A to nie strybiłem faktycznie, % robią swoje

Cytat:
Wg mnie diody to gadżet nie warty zachodu, jedyne warte uwagi zastosowanie wg mnie to podświetlenie niektórych regulatorów - czasu wycieraczek i podświetlenia wskaźników oraz zasięgu świateł, bo tam oryginalnie siedzą jakieś dziwne żarówki w zielonych kondonach. Eweentualnie można porobić diodowe ozdóbki tu i ówdzie, podświetlić schowek w podłokietniku. Aha - ja mam diodowe podświetlenie klamek wewnętrznych z tyłu, by nie musieć ciągle odpowiadać pasażerom na pytanie 'gdzie to się otwiera' podczas nocnych podróży. Rozwiązanie to jest jak najbardziej sensowne.



I do tego sluza diody
  
 
Cytat:
2007-02-17 22:58:45, qbaj pisze:
jesli ktos uzyl takich diodowych zamiennikow w5w zeby nie trzeba bylo kombinowac z dodatkowym diodkami dla rownomiernego podswietlenia to chetnie zobacze efekt



U mnie były ale niezobaczysz bo sie popałily przeca one sa na 12v a ład jest ok 14v a wytrzymały kiela 3 miechy
i koszty ...5zł szt
  
 
ja mam diody w postojówkach oraz w podświetleniu rejestracji...

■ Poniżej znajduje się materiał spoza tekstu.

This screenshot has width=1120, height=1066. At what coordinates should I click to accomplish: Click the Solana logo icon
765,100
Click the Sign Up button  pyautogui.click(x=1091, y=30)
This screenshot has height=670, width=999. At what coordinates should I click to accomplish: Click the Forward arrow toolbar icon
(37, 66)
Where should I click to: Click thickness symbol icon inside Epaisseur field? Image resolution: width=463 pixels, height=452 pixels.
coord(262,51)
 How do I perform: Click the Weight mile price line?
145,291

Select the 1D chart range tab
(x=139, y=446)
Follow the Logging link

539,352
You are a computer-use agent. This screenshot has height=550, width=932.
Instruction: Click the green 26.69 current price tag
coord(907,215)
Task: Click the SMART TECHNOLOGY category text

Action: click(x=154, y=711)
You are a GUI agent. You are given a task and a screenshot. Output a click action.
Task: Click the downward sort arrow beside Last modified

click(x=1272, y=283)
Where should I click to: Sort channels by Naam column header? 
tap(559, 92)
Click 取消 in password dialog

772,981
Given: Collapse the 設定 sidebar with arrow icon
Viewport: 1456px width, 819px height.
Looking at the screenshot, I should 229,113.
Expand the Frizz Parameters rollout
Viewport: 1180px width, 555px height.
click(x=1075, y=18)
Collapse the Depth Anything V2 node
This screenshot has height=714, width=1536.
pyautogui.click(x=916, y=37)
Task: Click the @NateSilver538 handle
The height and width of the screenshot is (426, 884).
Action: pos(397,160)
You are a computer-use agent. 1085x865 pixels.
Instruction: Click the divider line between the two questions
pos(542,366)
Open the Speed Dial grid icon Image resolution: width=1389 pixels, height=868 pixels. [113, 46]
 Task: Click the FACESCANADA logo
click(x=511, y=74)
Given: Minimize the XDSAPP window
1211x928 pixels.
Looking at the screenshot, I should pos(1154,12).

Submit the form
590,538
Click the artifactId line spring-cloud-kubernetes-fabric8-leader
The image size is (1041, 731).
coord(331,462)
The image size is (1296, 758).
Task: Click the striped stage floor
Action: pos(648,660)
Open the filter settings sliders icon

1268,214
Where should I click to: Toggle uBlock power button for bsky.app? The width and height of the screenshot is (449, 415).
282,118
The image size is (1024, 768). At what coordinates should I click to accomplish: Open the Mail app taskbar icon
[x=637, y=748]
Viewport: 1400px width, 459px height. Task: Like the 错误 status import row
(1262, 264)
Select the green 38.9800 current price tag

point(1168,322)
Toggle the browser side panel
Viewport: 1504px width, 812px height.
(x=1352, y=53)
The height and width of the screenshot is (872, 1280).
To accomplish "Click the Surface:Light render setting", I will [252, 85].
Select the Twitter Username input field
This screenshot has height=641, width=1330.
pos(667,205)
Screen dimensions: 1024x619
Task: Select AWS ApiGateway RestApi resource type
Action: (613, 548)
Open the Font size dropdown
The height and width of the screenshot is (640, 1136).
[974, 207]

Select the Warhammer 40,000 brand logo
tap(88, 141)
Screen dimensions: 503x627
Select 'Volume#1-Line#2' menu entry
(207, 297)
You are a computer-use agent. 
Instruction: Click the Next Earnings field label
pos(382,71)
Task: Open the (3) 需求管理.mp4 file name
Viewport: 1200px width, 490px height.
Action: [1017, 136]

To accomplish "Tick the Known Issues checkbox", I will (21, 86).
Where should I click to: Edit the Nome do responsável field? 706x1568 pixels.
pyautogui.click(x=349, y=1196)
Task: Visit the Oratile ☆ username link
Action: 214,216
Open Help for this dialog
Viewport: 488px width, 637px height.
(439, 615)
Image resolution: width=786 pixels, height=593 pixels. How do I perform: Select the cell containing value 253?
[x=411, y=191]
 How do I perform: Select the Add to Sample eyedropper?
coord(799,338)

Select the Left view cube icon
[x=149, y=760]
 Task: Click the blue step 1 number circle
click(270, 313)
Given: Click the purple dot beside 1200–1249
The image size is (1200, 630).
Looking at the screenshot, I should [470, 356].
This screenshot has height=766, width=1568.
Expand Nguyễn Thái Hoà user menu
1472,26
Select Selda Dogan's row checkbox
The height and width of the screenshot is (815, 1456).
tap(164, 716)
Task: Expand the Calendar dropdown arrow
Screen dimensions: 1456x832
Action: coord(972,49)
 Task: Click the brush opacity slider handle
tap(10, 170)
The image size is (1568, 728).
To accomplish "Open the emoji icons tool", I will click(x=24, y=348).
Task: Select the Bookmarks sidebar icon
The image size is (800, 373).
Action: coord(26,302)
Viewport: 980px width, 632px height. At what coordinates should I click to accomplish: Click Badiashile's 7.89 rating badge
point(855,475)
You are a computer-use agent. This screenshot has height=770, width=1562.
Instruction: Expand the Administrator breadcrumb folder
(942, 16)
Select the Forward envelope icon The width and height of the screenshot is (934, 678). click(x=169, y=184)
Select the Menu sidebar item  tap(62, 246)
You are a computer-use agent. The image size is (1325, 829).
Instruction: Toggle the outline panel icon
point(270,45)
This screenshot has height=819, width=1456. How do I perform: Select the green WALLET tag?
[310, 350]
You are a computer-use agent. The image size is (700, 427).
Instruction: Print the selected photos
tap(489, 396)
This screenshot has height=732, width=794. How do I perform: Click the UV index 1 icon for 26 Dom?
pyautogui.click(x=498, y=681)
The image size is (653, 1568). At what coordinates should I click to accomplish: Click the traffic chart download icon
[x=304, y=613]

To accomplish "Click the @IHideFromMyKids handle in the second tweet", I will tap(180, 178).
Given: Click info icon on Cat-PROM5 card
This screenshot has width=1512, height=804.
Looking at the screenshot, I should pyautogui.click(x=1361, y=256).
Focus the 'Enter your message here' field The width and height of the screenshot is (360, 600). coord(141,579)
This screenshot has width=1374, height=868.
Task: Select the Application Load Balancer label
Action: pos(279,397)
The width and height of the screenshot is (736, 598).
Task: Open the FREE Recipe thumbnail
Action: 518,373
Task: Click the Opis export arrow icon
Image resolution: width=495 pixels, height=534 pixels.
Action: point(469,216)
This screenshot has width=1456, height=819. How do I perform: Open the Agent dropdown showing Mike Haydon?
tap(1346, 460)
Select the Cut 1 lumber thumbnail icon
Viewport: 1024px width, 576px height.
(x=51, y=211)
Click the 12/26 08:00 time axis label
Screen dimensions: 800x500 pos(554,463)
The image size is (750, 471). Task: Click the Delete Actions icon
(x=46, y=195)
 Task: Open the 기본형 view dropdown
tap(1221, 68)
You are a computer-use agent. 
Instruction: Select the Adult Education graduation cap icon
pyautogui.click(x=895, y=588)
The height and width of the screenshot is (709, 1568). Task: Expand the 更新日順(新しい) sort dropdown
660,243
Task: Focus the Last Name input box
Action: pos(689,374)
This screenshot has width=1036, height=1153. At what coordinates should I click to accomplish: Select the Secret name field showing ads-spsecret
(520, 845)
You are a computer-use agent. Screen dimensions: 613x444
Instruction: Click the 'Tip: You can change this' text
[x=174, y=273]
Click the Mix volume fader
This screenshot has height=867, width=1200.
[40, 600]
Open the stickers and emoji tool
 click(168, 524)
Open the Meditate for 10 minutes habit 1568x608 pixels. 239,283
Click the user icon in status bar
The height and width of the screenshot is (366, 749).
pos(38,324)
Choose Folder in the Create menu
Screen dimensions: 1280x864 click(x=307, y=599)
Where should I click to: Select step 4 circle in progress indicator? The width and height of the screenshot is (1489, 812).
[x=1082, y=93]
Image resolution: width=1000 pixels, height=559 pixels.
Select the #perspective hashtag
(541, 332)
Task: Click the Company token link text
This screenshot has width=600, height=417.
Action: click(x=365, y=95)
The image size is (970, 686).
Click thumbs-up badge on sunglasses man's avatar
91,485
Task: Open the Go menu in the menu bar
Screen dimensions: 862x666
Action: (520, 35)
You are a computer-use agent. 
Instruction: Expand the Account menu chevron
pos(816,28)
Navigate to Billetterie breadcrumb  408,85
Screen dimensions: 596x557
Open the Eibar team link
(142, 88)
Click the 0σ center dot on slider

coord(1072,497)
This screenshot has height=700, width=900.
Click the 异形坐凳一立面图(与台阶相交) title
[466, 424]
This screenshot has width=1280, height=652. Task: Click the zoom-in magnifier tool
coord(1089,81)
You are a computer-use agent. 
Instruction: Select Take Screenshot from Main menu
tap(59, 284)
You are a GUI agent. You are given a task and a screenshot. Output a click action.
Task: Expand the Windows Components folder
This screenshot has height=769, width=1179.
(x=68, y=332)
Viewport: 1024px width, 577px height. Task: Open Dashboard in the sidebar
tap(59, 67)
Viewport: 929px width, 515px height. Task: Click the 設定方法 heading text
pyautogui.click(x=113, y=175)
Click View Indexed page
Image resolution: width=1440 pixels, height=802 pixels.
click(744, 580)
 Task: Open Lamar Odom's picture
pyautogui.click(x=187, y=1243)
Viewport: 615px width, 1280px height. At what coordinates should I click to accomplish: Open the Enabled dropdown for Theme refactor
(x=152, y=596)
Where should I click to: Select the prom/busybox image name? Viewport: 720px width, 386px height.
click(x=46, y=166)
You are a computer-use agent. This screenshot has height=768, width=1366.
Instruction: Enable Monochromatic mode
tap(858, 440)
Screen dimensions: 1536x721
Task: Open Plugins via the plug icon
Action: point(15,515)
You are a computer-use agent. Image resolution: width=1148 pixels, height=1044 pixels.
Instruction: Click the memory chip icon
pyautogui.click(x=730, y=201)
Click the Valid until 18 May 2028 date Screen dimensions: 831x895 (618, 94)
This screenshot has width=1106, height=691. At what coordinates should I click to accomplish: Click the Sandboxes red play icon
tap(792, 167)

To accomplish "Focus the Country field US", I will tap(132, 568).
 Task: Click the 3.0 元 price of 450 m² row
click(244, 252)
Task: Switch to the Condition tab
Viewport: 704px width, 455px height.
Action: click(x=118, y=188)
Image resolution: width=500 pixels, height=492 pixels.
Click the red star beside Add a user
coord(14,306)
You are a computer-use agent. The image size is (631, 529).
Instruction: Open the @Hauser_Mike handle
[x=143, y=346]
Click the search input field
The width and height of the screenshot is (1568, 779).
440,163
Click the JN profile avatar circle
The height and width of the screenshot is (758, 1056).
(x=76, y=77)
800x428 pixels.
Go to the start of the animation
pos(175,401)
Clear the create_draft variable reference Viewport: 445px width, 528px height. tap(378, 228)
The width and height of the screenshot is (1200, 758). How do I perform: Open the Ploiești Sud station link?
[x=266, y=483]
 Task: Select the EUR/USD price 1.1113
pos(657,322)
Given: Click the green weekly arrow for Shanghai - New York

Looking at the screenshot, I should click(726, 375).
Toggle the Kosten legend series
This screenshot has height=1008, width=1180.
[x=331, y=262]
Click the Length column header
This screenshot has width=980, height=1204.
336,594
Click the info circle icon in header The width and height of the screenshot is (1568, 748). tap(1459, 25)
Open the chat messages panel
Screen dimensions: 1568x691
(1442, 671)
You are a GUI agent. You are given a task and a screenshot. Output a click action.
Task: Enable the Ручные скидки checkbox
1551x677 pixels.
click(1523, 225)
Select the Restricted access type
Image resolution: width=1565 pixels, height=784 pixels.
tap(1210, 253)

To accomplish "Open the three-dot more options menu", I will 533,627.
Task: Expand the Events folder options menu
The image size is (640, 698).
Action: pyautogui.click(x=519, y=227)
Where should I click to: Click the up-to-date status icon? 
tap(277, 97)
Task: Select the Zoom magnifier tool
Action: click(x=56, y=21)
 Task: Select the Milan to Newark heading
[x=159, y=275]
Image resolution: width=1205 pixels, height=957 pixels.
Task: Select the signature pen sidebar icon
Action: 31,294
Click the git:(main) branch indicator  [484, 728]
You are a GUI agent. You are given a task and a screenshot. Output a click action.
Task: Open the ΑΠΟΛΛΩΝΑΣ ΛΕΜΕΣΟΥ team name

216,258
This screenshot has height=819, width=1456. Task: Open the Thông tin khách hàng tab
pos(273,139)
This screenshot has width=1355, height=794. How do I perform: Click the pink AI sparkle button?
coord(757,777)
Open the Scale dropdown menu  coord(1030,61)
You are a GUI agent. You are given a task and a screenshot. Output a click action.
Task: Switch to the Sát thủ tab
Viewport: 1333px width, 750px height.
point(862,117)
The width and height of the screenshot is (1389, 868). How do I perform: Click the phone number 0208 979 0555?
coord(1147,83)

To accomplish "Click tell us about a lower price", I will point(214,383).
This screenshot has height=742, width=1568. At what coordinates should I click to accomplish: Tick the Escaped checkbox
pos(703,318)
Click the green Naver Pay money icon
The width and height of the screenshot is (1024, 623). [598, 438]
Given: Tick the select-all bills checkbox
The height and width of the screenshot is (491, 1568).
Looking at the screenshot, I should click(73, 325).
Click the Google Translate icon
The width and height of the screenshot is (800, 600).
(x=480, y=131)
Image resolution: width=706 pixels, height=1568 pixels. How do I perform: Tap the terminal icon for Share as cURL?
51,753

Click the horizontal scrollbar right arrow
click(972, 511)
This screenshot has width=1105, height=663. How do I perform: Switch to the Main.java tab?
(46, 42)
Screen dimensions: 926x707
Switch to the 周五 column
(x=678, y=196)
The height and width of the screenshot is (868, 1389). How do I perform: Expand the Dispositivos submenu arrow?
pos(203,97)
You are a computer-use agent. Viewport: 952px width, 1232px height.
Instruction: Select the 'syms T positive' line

lepiej wyglądają niż zwykłe żarówki...



narazie mi się nie przepaliła żadna... są to super fluxy białe...

pozdro
  
 
Cytat:
Kolber7 pisze:
lepiej wyglądają niż zwykłe żarówki...



pojęcie względne



Cytat:
Kolber7 pisze:
są to super fluxy białe...



i na białe to to nie wygląda
nawet na żywo
  
 
Moj kolega miał w swoim aucie białe diody za postojówki, a glinierze przy kontroli uparli sie, ze jest niebieska poświata i zabrali dowód rejestracyjny :/

A co do pomysłu jazdy cały rok na światłach to jestem zdecydowanie "za"

Pozdr.
  
 
przy oświetleniu żarowym światło białe będzie subiektywnie odbierane jako niebieskie.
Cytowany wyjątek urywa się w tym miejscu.